検体のグラム染色からは細菌だけでなく炎症細胞や上皮細胞などの細胞も観察でき、細菌についても菌種の推定や起因性や抗菌薬の影響などを読み取ることができる。
その為には、検体採取や標本作成も考慮しなければならない。たとえば、固定方法も細胞への影響が大きい火炎固定からメタノール固定にすることで細胞の変性が少なくきれいに染めることができる。喀痰については、洗浄法を実施することで常在菌の影響を最小限にできる。また、細胞は冷蔵でも保存による影響が大きいことから、なるべく早く塗抹することが重要である。さらに、品質評価や菌種の推定のコツなどについて材料別に解説があった。誤嚥性肺炎について、グラム染色での誤嚥所見の解説がされた。また、抗菌薬の投与前後のグラム染色の比較による治療効果の判定について解説があった。局所の炎症の状況は、抗菌薬投与後1〜数時間後のグラム染色をすることで、反応が遅く半減期が長いCRP・WBCや胸部X線よりも、リアルタイムに菌の減少や消失を読み取ることができる。喀痰では去痰剤によるグラム染色の染まり方が影響を受けることも知っておく必要がある。
グラム染色は迅速な感染症の診断と病態の把握に有用であり、適正な治療薬の選択に活用できる。また、治療効果の判定にも活用できることから、有効で安価な抗菌薬の選択や迅速な適正治療による入院期間の短縮、さらには不適切な治療による耐性菌の出現を予防できるということであった。

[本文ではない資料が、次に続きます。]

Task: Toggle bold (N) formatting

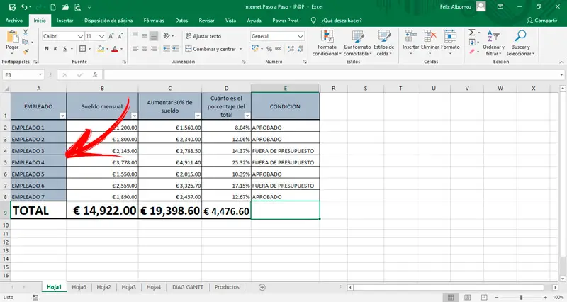Action: point(46,49)
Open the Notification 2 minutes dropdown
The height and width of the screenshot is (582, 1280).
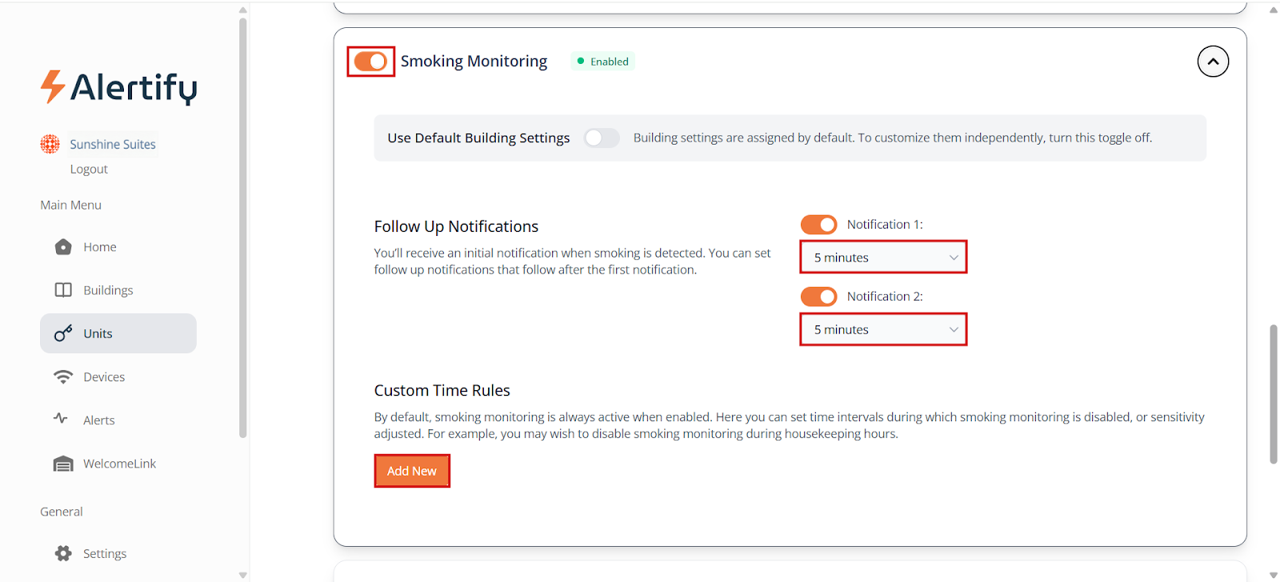point(883,329)
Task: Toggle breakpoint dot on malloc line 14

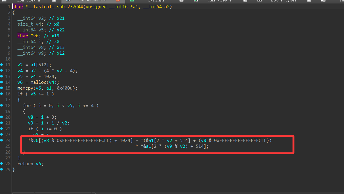Action: tap(2, 82)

適切な検体採取、保存・輸送、標本作成、上手なグラム染色が出来た上での標本の観察であり、まずは細菌を正しく判定できることが大切である。無菌的な材料などでは菌種の推定を報告している施設もあるが、症例によっては臨床と情報交換した上で、今回の勉強会で得たことが役立つような症例を積み重ねられたらと感じた。従来の細菌を観察することを重点にしたグラム染色から、細胞も含めて評価することにより多くの情報が得られる。臨床から得られる少ない情報と検体の表情(状態)をさらにグラム染色で観察しながら、臨床がこの検査を依頼した意味を想像すると何かが見えてくる症例がある。それを臨床へ確認することを一つ一つ丁寧に繰り返すと、より鮮明に見えてくる。
今回の研修会は、91名の参加者があり会場から溢れるほどであった。参加者の関心も高く、講演は大変勉強になった。